The Emerson Avenger said...

It can be loads of fun to be "powerless". . . ;-)

We had our version of your storm in 1998 when a severe ice storm downed many hydro electric wires in Quebec. Montreal was without electric powere for days and parts of the province didn't get power restored for weeks. Here is a photo that I took in Verdun, a suburb of Montreal where I was living at the time, following that ice storm that you might find interesting.

Joel said...

Gosh, Joel, what do you think UU ministers believe?

Well, I figured that since the "jah" particle is a shortening of "Yahweh," maybe you weren't really meaning to be that exclusive. ;) But I really was just teasing you, and I'm sure I'll pay for that come Thanksgiving. (And I don't think I know the song, or I would have known better.)

Emerson Avenger, that's a great picture! The Sacred - and Snowy - Heart!

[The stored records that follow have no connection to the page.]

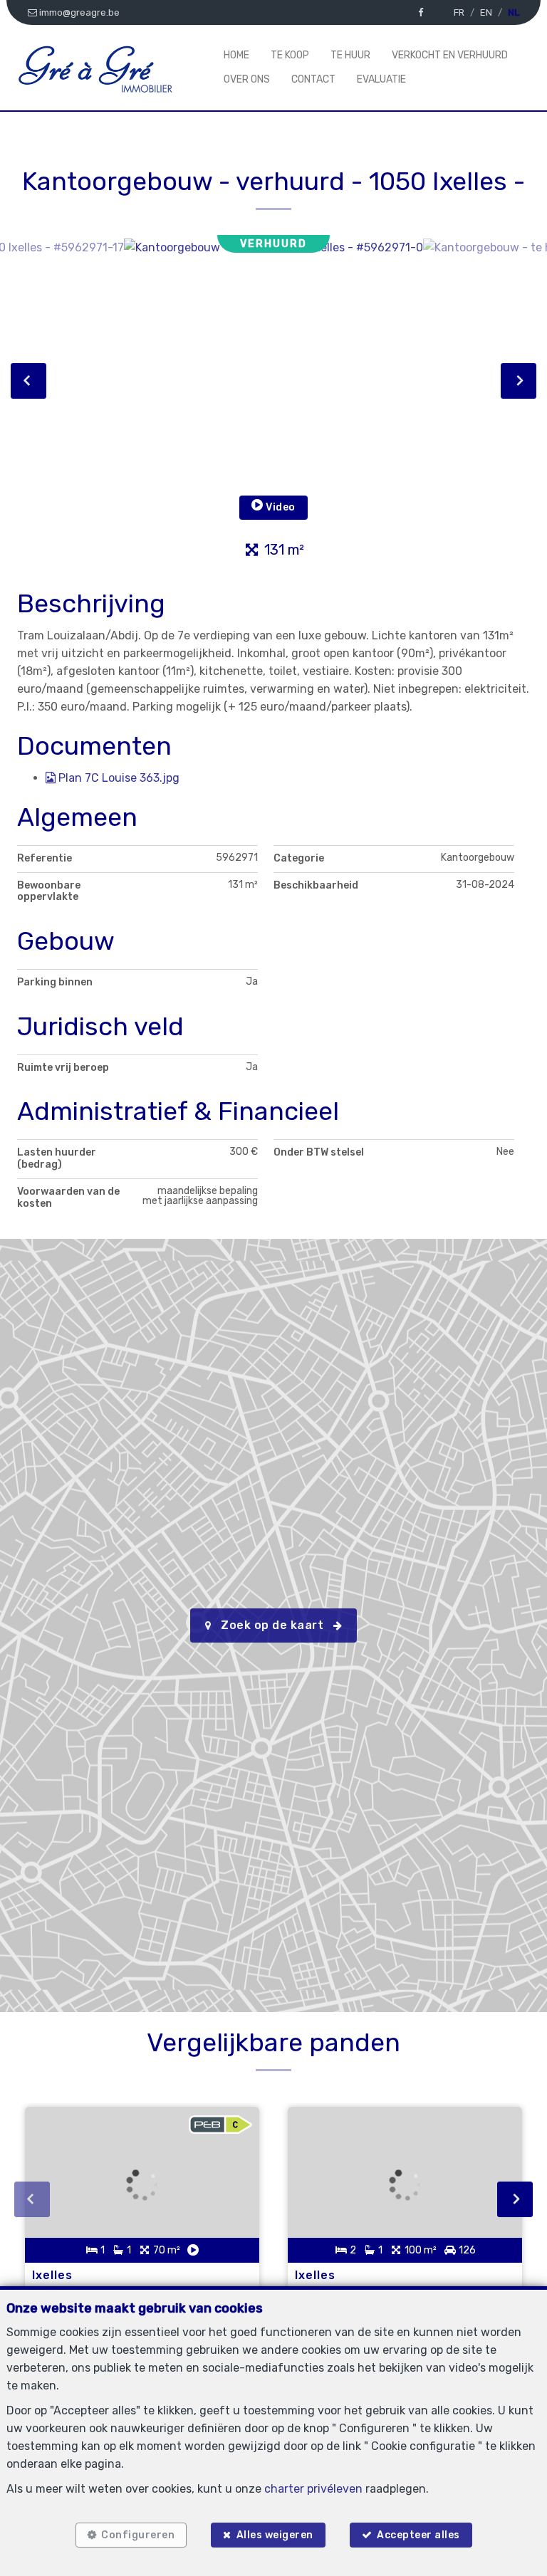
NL (513, 12)
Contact (313, 79)
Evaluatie (381, 79)
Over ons (247, 79)
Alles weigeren (274, 2535)
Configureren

The Emerson Avenger said...

Or a Messiah for Corpse-Cold Unitarians. . . ;-)

Believe it or not I saw that very same statue of Jesus stripped right down to the plaster for repainting one year. They had painted his hair yellow-blond, his skin Caucasian pink, and his eyes sky blue before getting around to painting the rest of him. He looked like a good ol' boy Klansman with the hood off!